> **Challenge 1**:
In the Weibo raffle problem, turn the paragraph beginning "Each input file contains one test case" into a short bulleted list that keeps its main facts.
> **Challenge 2**:
Pick up the Weibo raffle problem after its last line and continue it.

> **Passage provided**:

1124 Raffle for Weibo Followers

Problem #

Source: [PAT 1124]

Description #

John got a full mark on PAT. He was so happy that he decided to hold a raffle（抽奖） for his followers on Weibo – that is, he would select winners from every N followers who forwarded his post, and give away gifts. Now you are supposed to help him generate the list of winners.

Input Specification: #

Each input file contains one test case. For each case, the first line gives three positive integers M (≤ 1000), N and S, being the total number of forwards, the skip number of winners, and the index of the first winner (the indices start from 1). Then M lines follow, each gives the nickname (a nonempty string of no more than 20 characters, with no white space or return) of a follower who has forwarded John’s post.

Note: it is possible that someone would forward more than once, but no one can win more than once. Hence if the current candidate of a winner has won before, we must skip him/her and consider the next one.

Output Specification: #

For each case, print the list of winners in the same order as in the input, each nickname occupies a line. If there is no winner yet, print Keep going... instead.

Sample Input 1: #

9 3 2
Imgonnawin!
PickMe
PickMeMeMeee
LookHere
Imgonnawin!
TryAgainAgain
TryAgainAgain
Imgonnawin!
TryAgainAgain

Sample Output 1: #

PickMe
Imgonnawin!
TryAgainAgain

Sample Input 2: #

2 3 5
Imgonnawin!
PickMe

Sample Output 2: #

Keep going...

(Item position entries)
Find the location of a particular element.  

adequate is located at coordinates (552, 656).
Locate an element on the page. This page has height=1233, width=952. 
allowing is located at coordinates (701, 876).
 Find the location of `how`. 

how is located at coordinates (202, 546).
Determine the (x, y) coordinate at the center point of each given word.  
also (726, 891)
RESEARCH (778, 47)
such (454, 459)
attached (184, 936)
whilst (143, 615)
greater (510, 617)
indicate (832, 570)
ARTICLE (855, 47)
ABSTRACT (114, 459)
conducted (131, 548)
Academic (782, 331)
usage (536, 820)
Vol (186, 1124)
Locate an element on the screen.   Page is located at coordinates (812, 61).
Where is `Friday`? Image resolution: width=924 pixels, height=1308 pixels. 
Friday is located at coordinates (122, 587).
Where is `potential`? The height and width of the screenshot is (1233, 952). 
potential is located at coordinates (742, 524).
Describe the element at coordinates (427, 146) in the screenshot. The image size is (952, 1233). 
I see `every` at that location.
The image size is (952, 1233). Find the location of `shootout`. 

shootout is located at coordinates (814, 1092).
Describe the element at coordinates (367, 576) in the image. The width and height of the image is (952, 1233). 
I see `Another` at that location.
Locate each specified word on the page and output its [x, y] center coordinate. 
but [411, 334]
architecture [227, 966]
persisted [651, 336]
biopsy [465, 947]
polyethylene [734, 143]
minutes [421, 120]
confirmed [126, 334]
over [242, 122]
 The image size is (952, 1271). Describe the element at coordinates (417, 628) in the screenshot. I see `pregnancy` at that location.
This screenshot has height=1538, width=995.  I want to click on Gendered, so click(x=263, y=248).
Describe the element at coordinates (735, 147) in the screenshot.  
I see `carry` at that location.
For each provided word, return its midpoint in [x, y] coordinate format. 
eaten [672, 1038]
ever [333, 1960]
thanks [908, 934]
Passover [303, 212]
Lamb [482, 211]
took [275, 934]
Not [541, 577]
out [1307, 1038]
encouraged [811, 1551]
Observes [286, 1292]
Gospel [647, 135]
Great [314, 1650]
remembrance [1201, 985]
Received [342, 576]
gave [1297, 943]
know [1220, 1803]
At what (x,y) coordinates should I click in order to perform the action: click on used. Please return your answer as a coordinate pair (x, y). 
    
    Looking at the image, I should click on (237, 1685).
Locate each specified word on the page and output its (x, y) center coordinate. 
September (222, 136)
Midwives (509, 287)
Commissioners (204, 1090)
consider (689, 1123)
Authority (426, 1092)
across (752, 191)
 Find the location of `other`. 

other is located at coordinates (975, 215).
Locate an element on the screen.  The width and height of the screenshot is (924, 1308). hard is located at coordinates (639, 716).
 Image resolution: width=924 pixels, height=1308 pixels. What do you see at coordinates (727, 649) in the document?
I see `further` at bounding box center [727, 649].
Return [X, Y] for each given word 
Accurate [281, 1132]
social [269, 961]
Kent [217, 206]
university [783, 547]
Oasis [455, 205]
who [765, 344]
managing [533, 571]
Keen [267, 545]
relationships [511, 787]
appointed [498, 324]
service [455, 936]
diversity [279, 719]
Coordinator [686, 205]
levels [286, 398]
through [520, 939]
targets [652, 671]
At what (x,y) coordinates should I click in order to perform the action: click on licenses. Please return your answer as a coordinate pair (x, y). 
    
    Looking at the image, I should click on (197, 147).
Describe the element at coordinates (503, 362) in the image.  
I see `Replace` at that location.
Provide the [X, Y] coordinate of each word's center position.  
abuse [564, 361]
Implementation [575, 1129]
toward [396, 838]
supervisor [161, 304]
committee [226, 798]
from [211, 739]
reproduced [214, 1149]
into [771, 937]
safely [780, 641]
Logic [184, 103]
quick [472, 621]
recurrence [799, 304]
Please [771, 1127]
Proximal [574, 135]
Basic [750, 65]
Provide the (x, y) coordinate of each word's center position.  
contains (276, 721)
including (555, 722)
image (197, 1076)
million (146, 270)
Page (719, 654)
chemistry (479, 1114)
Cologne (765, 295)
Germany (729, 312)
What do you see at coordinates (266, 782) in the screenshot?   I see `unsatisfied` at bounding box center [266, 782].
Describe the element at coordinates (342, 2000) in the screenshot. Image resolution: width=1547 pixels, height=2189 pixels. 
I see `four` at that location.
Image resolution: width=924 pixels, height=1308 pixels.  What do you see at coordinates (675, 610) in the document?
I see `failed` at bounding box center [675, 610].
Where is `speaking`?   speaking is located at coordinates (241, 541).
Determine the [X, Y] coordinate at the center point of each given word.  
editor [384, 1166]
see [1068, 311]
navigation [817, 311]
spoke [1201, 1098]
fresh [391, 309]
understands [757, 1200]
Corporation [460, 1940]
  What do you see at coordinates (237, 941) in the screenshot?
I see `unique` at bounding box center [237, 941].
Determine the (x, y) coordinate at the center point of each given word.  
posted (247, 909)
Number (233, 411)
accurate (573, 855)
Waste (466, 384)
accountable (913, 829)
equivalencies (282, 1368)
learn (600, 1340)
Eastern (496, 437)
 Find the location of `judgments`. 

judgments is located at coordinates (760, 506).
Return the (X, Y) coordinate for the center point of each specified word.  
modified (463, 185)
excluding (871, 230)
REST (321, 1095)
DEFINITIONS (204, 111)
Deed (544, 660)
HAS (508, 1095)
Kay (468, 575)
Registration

> **Exercise answer 1**:
- Each input file holds one test case.
- The first line gives three positive integers:
  - M (≤ 1000), the total number of forwards
  - N, the skip number of winners
  - S, the index of the first winner, with indices starting from 1
- M lines follow, each giving the nickname of a follower who forwarded John's post.
- A nickname is a nonempty string of no more than 20 characters, with no white space or return.

> **Exercise answer 2**:
Solution #

• 题意 微博抽奖 给你一串参与者名单(包含重复)，第一个中奖的人的序号S和下一次得奖的间隔k

Code #

#include <iostream>
#include <string>
#include <vector>
#include <unordered_map>
#define maxsize 1005
using namespace std;
int n, m, s;
string ss;
unordered_map<string, bool> list;
string out[maxsize];
int main()
{
    std::ios::sync_with_stdio(false);
    std::cin.tie(0);
    cin >> n >> m >> s;
    for (int i = 1; i <= n; i++)
    {
        cin >> ss;
        out[i] = ss;
    }
    if (n < s)
        cout << "Keep going..." << endl;
    else
    {
        cout << out[s] << endl;
        list[out[s]] = true;
        int i = s + m;
        while (i <= n)
        {
            if (list.find(out[i]) == list.end())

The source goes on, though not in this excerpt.